This exercise asks for every line of the material that contains the word "computer".
(Data for analysis)
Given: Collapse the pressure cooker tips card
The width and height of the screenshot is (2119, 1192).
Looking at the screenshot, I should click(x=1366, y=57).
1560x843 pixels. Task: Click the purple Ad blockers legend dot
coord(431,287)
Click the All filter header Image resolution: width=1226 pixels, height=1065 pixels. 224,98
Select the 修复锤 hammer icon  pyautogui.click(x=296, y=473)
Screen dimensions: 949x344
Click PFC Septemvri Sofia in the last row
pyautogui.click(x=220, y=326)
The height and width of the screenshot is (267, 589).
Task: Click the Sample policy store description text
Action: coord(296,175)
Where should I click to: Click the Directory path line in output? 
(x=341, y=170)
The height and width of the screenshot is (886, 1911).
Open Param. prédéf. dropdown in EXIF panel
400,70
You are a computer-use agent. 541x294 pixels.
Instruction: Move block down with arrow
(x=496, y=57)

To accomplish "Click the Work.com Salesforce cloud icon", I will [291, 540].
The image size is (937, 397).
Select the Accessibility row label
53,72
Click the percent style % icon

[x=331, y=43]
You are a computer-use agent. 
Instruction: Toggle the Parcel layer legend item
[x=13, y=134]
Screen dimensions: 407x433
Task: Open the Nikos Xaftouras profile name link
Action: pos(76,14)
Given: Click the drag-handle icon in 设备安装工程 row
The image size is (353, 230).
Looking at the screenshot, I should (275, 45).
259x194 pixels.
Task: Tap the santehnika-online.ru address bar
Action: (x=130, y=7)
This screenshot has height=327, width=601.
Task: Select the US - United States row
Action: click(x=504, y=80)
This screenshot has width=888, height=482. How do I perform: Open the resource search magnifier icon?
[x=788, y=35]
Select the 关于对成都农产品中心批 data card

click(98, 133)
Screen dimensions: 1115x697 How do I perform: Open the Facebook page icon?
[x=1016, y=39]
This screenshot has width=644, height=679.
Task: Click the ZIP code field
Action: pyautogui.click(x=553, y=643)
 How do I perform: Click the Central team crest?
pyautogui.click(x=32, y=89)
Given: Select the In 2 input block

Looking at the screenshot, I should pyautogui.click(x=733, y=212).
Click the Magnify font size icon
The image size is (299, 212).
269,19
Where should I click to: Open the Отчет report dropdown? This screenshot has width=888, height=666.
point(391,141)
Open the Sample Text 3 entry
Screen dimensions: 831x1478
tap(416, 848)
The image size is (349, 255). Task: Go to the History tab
(End Data for analysis)
Solution below:
You are a computer-use agent. 541x294 pixels.
You are a computer-use agent. 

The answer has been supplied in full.